Unlike the retail-focused tech names in Shenzhen, these blue
chips are chased by institutional investors. Mutual fund managers have
allocated 11.8% of their money to food and beverage stocks on average, second
only to healthcare, data compiled by Haitong Securities Co. show.

This comes just as mutual funds are raising money at record
pace — at over 2 trillion yuan ($292 billion) from January to August, that’s
more than all of 2019. No surprise, hybrid and stock funds got the lion’s
share. This year’s bull market boosted managers’ performance, which in turn
attracted inflows.

All that money has to go somewhere. Much as Beijing has
advocated investing in young hard-tech stocks, professionals are still
apprehensive. More than half of their money is allocated to companies on the main
boards, which have profitability requirements.

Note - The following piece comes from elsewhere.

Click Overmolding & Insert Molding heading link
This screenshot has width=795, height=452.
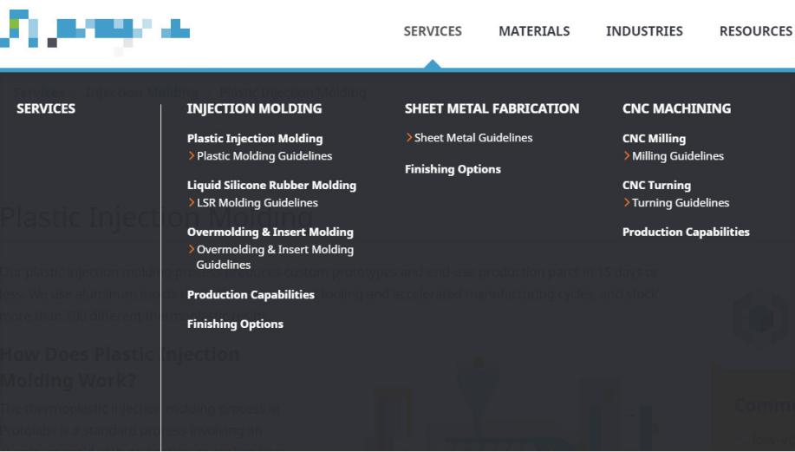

Food and beverage companies have become investor darlings
thanks to their predictable cash flows. Take Foshan Haitian, for example. Its
sales growth has been consistently above 10% since 2012, while its profit has
been expanding even faster. Buying Foshan is akin to holding corporate bonds
with a 10% to 20% coupon rate, wrote Bank of China Ltd. in a recent report.

That may well be, but
an influx of money for a limited number of shares is making this space crowded.
Foshan, for instance, has a free float of just 14%, as its controlling
shareholder holds a 58% stake. With floats of 26% and 33%, baijiu makers
Kweichow Moutai Co. and Wuliangye Yibin Co. aren’t much better. As a result, a
price-to-earnings ratio of 50 times has become the norm in this sector.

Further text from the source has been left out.